I have FreeBSD 12.2 installed and updated today (12-28-20). While attempting to install libreoffice:
`sudo pkg install libreoffice`

I am getting the following error:

```
sudo pkg install libreoffice
Updating FreeBSD repository catalogue...
FreeBSD repository is up to date.
All repositories are up to date.
pkg: No packages available to install matching 'libreoffice' have been found in the repositories.
```
So how can I install libreoffice?

Thank you.


----------



## Alexander88207 (Dec 29, 2020)

Unfortunately the libreoffice package did not pass the last quarterly run for amd64 see https://www.freshports.org/editors/libreoffice/.

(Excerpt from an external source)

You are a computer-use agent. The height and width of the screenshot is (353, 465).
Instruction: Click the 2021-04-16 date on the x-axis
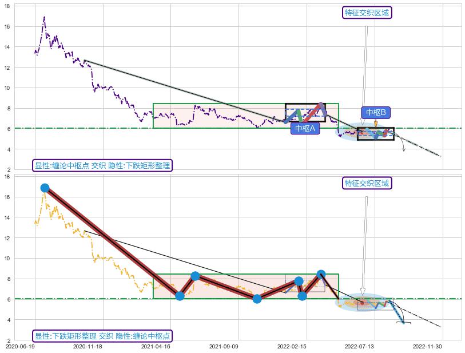tap(156, 346)
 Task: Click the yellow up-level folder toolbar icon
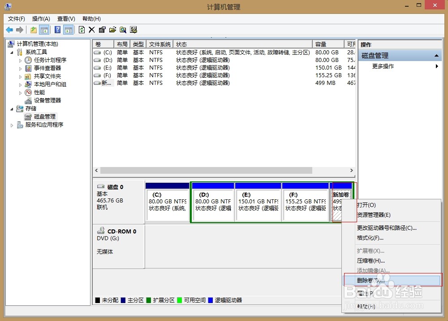(x=34, y=30)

You can switch to the latest repository to get always the newest packages, wait it gets solved or build libreoffice from ports.


----------



## Aeterna (Dec 30, 2020)

Thank you for answering. I will wait for the latest version of libreoffice.


----------



## diortemew (Dec 30, 2020)

Good to know. This was next on my to install list.


----------



## SirDice (Dec 30, 2020)

Should be fixed now.



			http://beefy2.nyi.freebsd.org/data/121amd64-quarterly/559529/logs/libreoffice-7.0.4.2.log


----------



## diortemew (Dec 30, 2020)

BOOM!


----------



## BostonBSD (Jan 22, 2021)

For some reason spellcheck never worked for me in LibreOffice, I spent months guessing I'd have to use a slightly inferior version of it, compared to people on other systems.

Then one day I installed Hunspell [aspell,ispell,and spell weren't good enough] and the English dictionary packages and magically spellcheck worked in LibreOffice [and possibly the Kate text editor].

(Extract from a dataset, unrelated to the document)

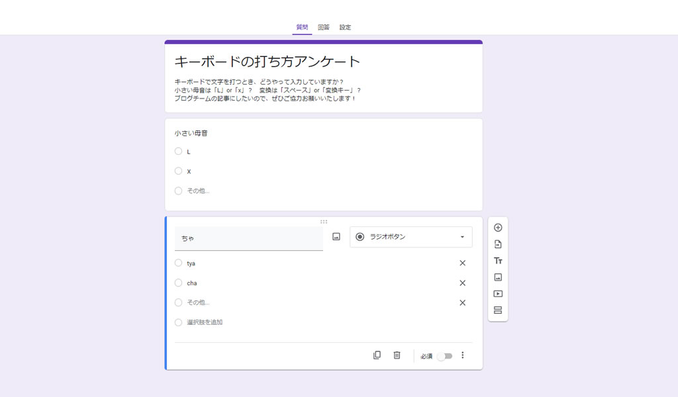Switch to the 回答 tab

(324, 28)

I never saw this documented anywhere, but I thought I'd let you know [that log says it's a dependency, I guess the binary package didn't pull it in].


----------



## Snurg (Jan 22, 2021)

BostonBSD said:


> For some reason spellcheck never worked for me in LibreOffice, I spent months guessing I'd have to use a slightly inferior version of it, compared to people on other systems.
> 
> Then one day I installed Hunspell [aspell,ispell,and spell weren't good enough] and the English dictionary packages and magically spellcheck worked in LibreOffice [and possibly the Kate text editor].
> 
> I never saw this documented anywhere, but I thought I'd let you know [that log says it's a dependency, I guess the binary package didn't pull it in].


That's interesting...
deserves a PR imho


----------



## BostonBSD (Jan 22, 2021)

Snurg said:


> That's interesting...
> deserves a PR imho


They may have fixed it since this last rebuild, I'd have to start with a blank slate and retry to see if it's been added as a dependency for the binary package.


----------